» The task: From the data below, retype exactly the lines starting with the one that contains "This screenshot has height=1036, width=1161." and ending with the one that contains "Increase the Hoodie", both included.

» Exercise inputs:
= Beginning of Section =

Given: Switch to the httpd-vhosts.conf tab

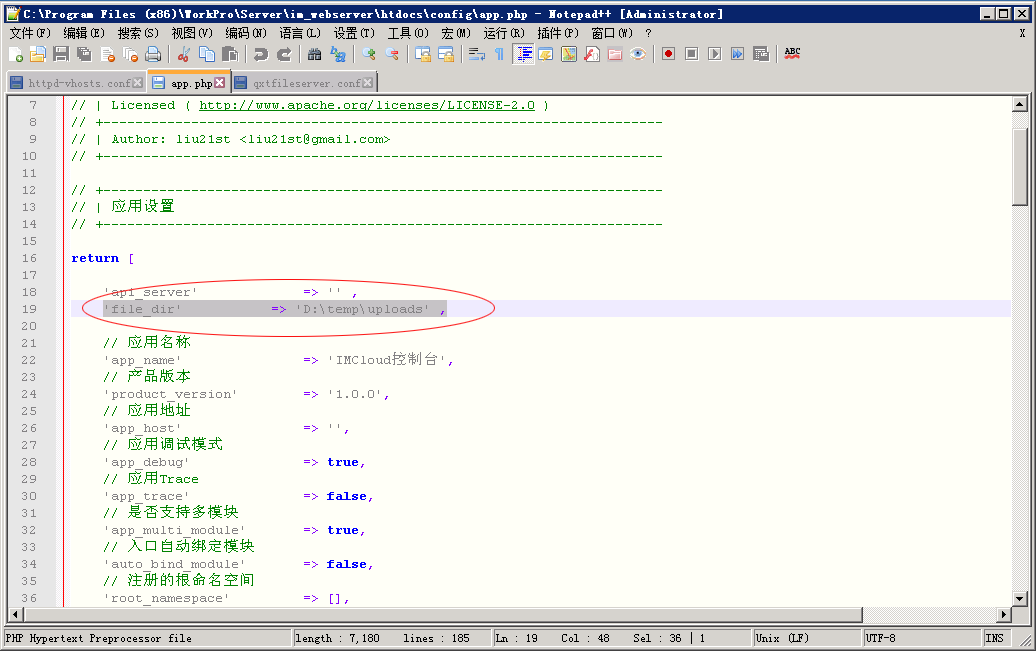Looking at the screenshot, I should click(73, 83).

= End of Section =
= Beginning of Section =

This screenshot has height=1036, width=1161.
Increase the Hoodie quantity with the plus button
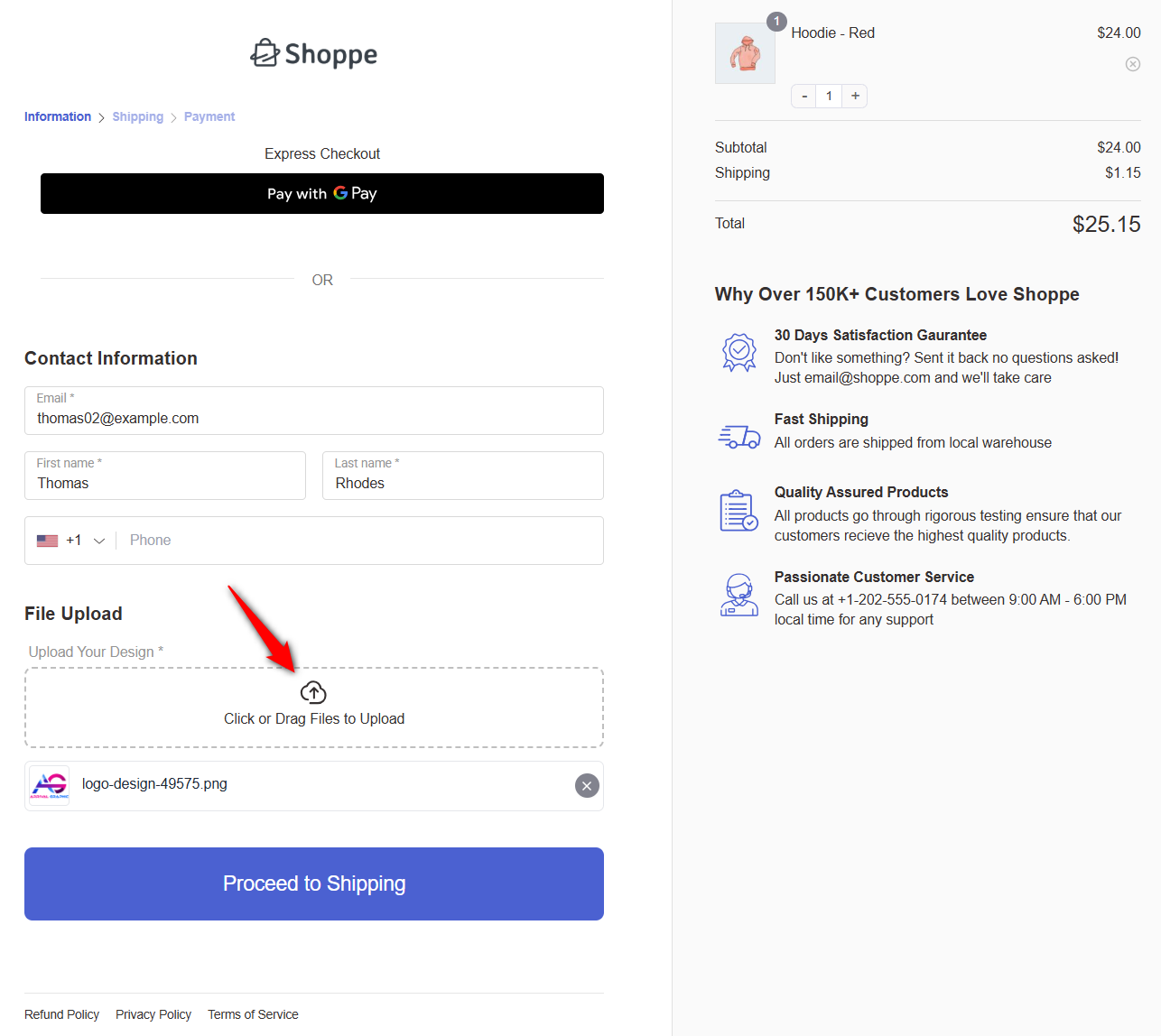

= End of Section =
= Beginning of Section =

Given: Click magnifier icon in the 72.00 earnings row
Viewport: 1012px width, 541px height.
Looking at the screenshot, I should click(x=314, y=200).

= End of Section =

» Expected answer:
This screenshot has height=1036, width=1161.
Increase the Hoodie quantity with the plus button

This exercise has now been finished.